Executives at the Ford Motor Company have insisted they are willing to bet the company’s future on a turnaround plan put in place earlier this year.
On Monday, they essentially did just that, mortgaging nearly all of Ford’s domestic assets — its plants, office buildings, patents and trademarks — along with stakes in Ford Credit and Volvo, to raise $18 billion.
Ford will use the money, which includes cash and an expanded line of credit, to cover several years of restructuring costs. Under a plan called the Way Forward, Ford expects to eliminate more than 40,000 jobs and close more than a dozen plants.
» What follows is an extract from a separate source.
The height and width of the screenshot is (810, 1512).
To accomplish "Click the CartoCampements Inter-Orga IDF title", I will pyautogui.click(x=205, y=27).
Remember, this is a plan to become a "profitable company" again. Not to regain the market share it is losing to foreign automakers. Not to improve its quality or to produce more fuel efficient vehicles. Not to increase lagging sales.
There could be hope in the future then. Just as the merger with Daimler saved Chrysler, perhaps a merger with Toyota or Honda could save this Detroit Dinosaur and install a new business model. The old model obviously isn't working, and by taking out essentially a "home equity loan" management isn't demonstrating a changed attitude.
For decades, its credit was so good that it could easily borrow without pledging assets. But it is now taking out the corporate equivalent of a home equity loan and in doing so, signals that it expects even more stormy times before its restructuring is complete.
Analysts said the step, which Ford executives signaled early this fall, could put the company’s independence at risk. If management fails to make the ailing company profitable, Ford may be left with little choice but to find a buyer or merger partner or file for bankruptcy protection.
“It’s a historic moment for the company,” said Sean Egan of the Egan-Jones Ratings Company in Wynnewood, Pa. “It underscores the gap between the domestic manufacturers and Toyota, who’s sitting with over $80 billion of cash on its balance sheet and a stellar credit rating.”
Henry Ford is looking on from that great executive boardroom in the sky wondering why his legacy is being mortgaged when the obvious answer for the company is start building cars that people want to buy. Of course, Ford was the one who created that philosophy when he said consumers could have any color Model T they want as long as it's black. Sounds like the same family is running the company, doesn't it?